There are two kinds of house project: the ones you want to do, and the ones you have to do. This is, sadly, the latter.
Last weekend I designed and built a house for my fridge, so that my fridge would no longer be a house for a mouse. The “house for a mouse” situation is a longer story than I would like, one that begins with some unfortunate design that positions ventilation and other mouse-accessible openings to the motor housing of my preferred brand and configuration of refrigerator (LG; french-door) at floor level and ended with me on the ground behind the fridge with a selection of enormous bottle brushes scrubbing the most foul crime scene I’ve ever seen (or smelled) out of said motor housing with very hot water and vinegar.
But didn’t end. Because the mouse (or its kin, probably) came back.
Mice, it turns out, prefer to stay near the perimeter of a room, so a decently framed refrigerator surround is a good start to keeping the little fuckers out of this extremely inviting home, where drinking water collects in a condensation tray and the motor is nice and warm and there’s a bowl of cat food a short-if-dangerous sprint away.
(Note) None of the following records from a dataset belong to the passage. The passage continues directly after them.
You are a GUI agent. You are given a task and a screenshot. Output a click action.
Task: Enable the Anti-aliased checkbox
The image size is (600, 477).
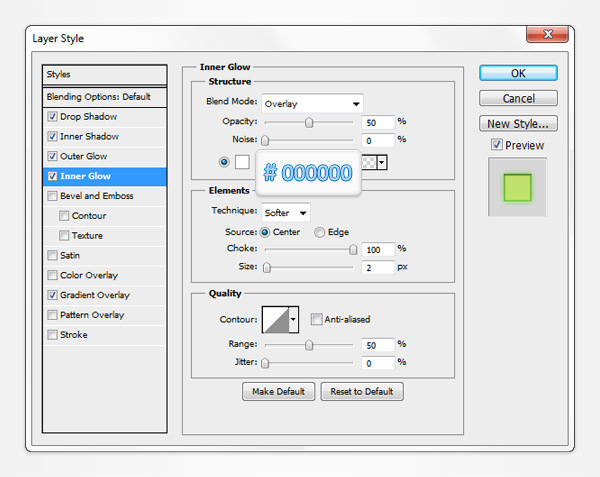coord(316,320)
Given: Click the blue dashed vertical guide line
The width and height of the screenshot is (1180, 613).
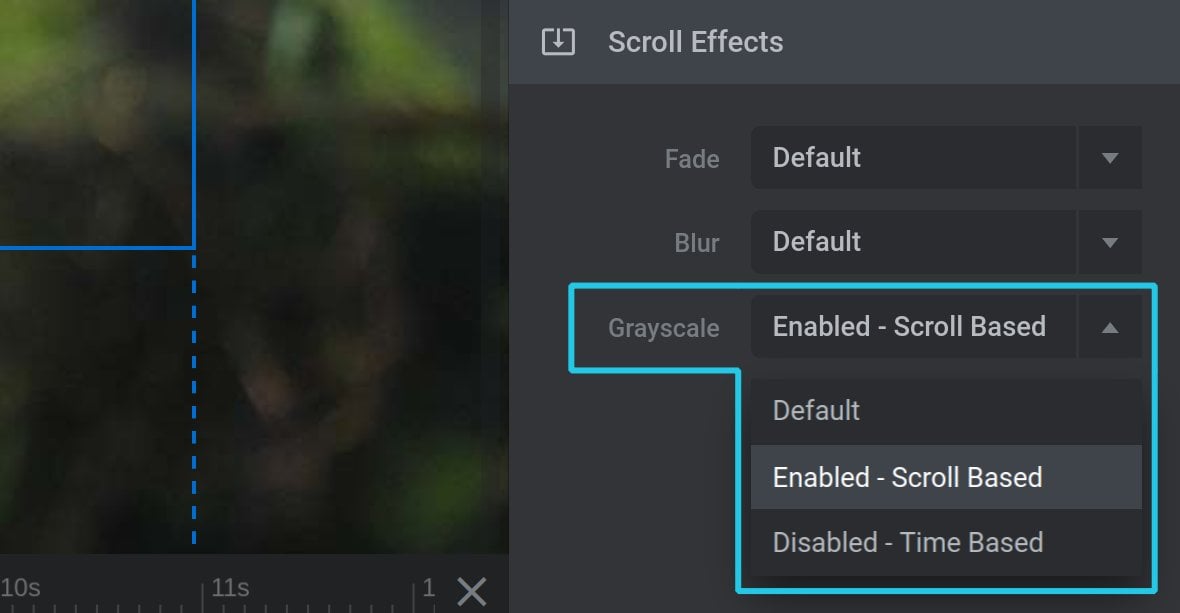Looking at the screenshot, I should click(x=194, y=399).
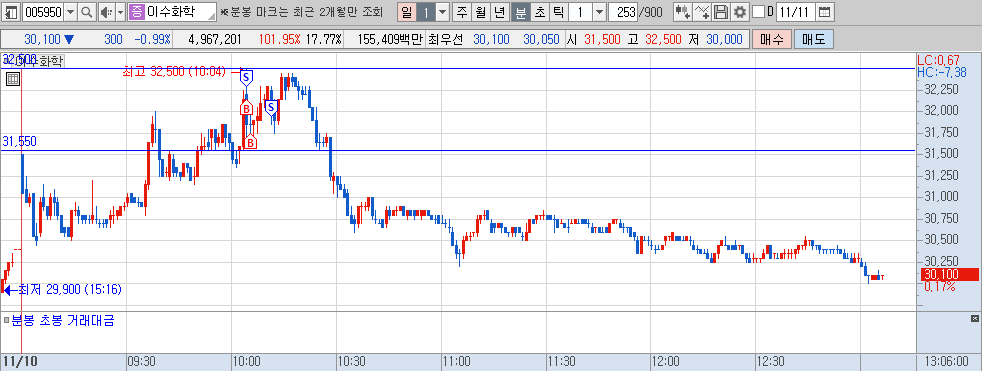Screen dimensions: 982x371
Task: Toggle the 일 daily period button
Action: (x=407, y=12)

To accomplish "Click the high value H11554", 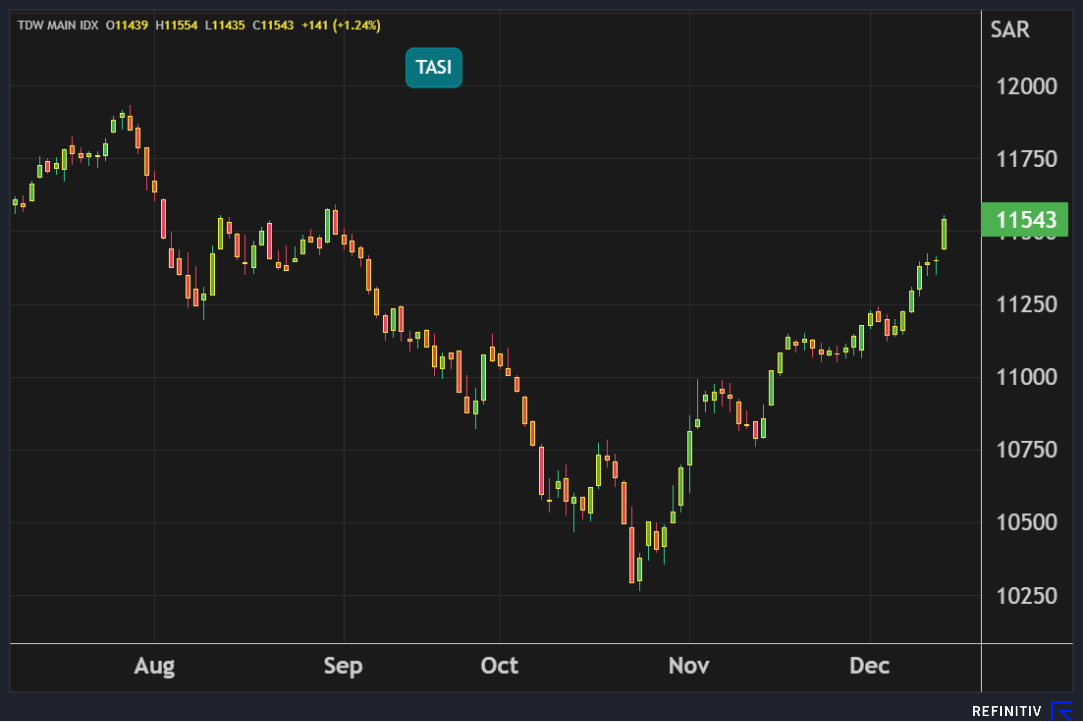I will tap(176, 25).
It is theoretically possible that the 119-year-old house is a problem, as well, but anecdotally, my friends with newer houses have just as many mouse issues, if not more, so maybe not. There’s also the issue with these guys,
who love to play with mice but are disappointingly short on killer instinct, and also the spotted one will actually carry them upstairs alive if he gets a chance. So they’re no help at all.
Anyway. The fridge house.
Plywood, sticks, saws, glue. Just a big box. But this is one of those projects I can’t just shrug off when people ask “how do you know how to do that?” because it isn’t really something you can just look at and figure out, unless you have a bizarre affinity for geometry, which I do, and unless you are really, really confident with both a circular saw and a miter saw, which I am. (A jigsaw came into play, as well, but nobody is really confident with a jigsaw.) One catch: we wanted this cabinet to have a back panel, as well as sides and top, because an open back would do nothing to deter guests. Which also required ventilation, but not ventilation the mouse could get through. So it was a slightly complicated situation.
And yet, given the above, it wasn’t hard. I designed the pieces, then I assembled them like a puzzle.
But back to the two kinds of project. I am, in fact, exhausted of things that have to be done. Our last house, which we loved dearly and sold in 2017, had boards on the windows when we moved in. On the strength of our labor—mostly mine, everyone involved will admit—we sold it for 209% of our purchase price. We came away with a solid down payment on this bigger, more fabulous house, plus a much more solid financial footing. The trouble was that this house that I loved with all my heart, the first house I ever lived in that wasn’t a rental, looked like nothing but work, effort, exhaustion by the time we were done. I don’t want that to happen where I live now, but it’s starting to feel like it might. If I let myself contemplate the list of tasks that have to be done here, I get deeply depressed. I wonder if my whole life will be nothing but labor. I begin to believe it might. I long for rest.
DIY culture is a deeply, inherently ableist institution, something I’ll write more about later. At these times, I get the slightest glimpse of how much it asks of a person. Sometimes I want to lay on the floor. Sometimes I say, “I can’t do it.” Sometimes I can’t.
Other times I believe I am manifesting my whole life from pixie dust and scraps. From my own hands and eyes. And I believe that I can.
The danger is that no one can be both the awed petitioner and the man behind the curtain. And I want to be able to see the shimmering lights and to live inside the stardust. Instead, today, I am living in the sawdust. The mice, I hope, will not be.
Since we last spoke, I also made a new novel chapter, a sixth birthday cake, and a sparkly $14 thrift-store chandelier in a bathroom. It’s a lot! I get a giant burst of
creative energy at the end of every teaching semester, usually right around the time I have to start a giant load of grading. I have also done about 2/3 of the grading, which feels like a push toward freedom. Every day I work a little, make a little something, parent, try to find a minute for myself. Almost every day I fail. Almost every day I know I will.